The book Luca wrote to codify the Venetian method of bookkeeping in 1494 was one of the first published by Gutenberg on his innovative printing press. Today Luca is revered widely as ‘The father of accounting’ . Luca’s book explained the whole bookkeeping system of which Debits and Credits were a key part. The overall system that he documented has come to be known as the “Double- entry bookkeeping” system. Now while this system was developed over 500 years ago, its principles and processes are still followed by today’s accountants and bookkeepers the world over.

Latin terms – “Credre” and “Debere”

It is interesting to note that the concept of negative numbers was not generally accepted in mathematics in the 1500s when Luca first codified the double-entry bookkeeping system. This may further explain why he used “Debits and Credits” rather than + and – which is the system that the accounting software of today uses to process financial transactions.

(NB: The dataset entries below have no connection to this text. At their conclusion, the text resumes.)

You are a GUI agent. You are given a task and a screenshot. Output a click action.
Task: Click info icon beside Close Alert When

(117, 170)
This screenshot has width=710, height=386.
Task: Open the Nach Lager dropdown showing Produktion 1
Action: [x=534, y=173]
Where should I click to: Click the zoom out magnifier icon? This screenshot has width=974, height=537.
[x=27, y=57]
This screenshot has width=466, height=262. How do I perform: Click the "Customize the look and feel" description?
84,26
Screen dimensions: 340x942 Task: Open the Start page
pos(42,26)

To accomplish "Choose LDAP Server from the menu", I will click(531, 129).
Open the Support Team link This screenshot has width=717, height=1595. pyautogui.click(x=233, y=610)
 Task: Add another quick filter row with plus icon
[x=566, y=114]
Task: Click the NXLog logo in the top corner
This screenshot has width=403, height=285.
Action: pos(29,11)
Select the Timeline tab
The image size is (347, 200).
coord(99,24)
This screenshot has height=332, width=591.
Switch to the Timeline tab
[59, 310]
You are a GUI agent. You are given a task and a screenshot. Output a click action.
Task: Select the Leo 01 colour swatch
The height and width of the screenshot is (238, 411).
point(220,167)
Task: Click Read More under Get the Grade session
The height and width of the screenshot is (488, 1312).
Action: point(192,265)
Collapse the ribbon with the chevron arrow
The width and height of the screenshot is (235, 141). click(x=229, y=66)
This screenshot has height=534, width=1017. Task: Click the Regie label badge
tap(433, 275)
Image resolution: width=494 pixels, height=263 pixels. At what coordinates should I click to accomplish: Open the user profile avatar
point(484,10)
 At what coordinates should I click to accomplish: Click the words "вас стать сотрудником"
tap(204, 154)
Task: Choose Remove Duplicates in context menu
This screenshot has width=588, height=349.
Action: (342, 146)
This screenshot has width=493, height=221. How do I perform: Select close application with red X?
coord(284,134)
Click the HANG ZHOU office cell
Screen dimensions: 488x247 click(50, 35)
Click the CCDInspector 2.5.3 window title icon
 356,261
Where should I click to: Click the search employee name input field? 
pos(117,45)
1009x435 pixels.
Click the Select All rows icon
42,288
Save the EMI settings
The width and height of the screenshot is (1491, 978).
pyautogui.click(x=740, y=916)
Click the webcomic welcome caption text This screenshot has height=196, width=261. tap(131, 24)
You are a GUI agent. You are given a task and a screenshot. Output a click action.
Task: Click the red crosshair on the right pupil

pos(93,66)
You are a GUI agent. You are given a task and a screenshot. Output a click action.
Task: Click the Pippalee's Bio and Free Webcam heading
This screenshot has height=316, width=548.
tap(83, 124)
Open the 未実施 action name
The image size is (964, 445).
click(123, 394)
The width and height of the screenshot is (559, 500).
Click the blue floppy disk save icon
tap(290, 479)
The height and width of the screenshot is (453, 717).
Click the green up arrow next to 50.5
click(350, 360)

Still, let’s not get any more confused other than point out that a lot has changed in the world in past 500 years, but the double-entry bookkeeping system is not one of them.

Luca’s book was written in the vernacular of the age – Latin. So the terms he used for Debit and Credit in his book were “Credre” and “Debere” . In Latin the word “Credre” means “to entrust” and “Debere” means “to owe”. These Latin meanings give us our first glimpse into the underlying principles that the “Debit and Credit” classification system seeks to maintain. These principles will be explained in greater detail later in the series of articles on this topic. It is also clear that we got the Debit abbreviation of “Dr.” from the Latin, because unlike the Latin term, there is no ‘r’ in the English term Debit.

The evolving English language

Other confusions that cloud the understanding of “Debits and Credits” for most accounting students, is the fact that English as an evolving language has developed many different meanings for the terms “Debits and Credits” other than the ones originally coined by Luca in 1494. In fact, look at most dictionaries and you will discover over 10 different meanings for the term credit apart from the one we use in accounting. Some students even try and assimilate the terms Debit with debt, yet the two terms have no similarity in meaning even though they may have similar sounding tones.

Definition of ‘Debits and Credits’ in accounting

The very important point for accounting students to understand is that the Debits and Credits in accounting has its own special meaning and that meaning is not to be assimilated with any other English meanings of the terms.

The definition of “Debits and Credits” that this series of presentations will adhere to is:

Debits and Credits is a classification method that is used for coding the financial transactions of a business and recording them in the bookkeeping system.

In essence, this series will show that the Debits and Credits method captures and records the flow of economic resources that take place in a financial transaction as economic resources transfer from a source (credit) to a destination (debit). The Debit and Credits classification method also ensures that the accounting equation, which is the foundation stone on which the entire double-entry bookkeeping system is build, remains in balance after each transaction is recorded.

Summary – Debits and Credits

In summary then we can say that:

  • “Debits and Credits” are a key component of a 500 year old double-entry bookkeeping system.
  • “Debits and Credits” are English terms that were translated from the Latin “Credre‟ and “Debere‟
  • English has evolved to create many different meanings for the terms “Debit and Credit” in the 500 years since they were first coined.
  • The meaning of “Debits and Credits’ in accounting is unique to accounting and is not to be assimilated with other meanings of these terms.
  • Debits and credits is a classification method that is used for coding the financial transactions of a business and recording them in the bookkeeping system.
  • Debits and Credits reflects the flow of economic resources that takes place in a financial transaction as the economic resources transfer from a source (Credit) to a destination (Debit).
  • The Debits and credits system ensures that the accounting equation remains in balance after each new transaction entry.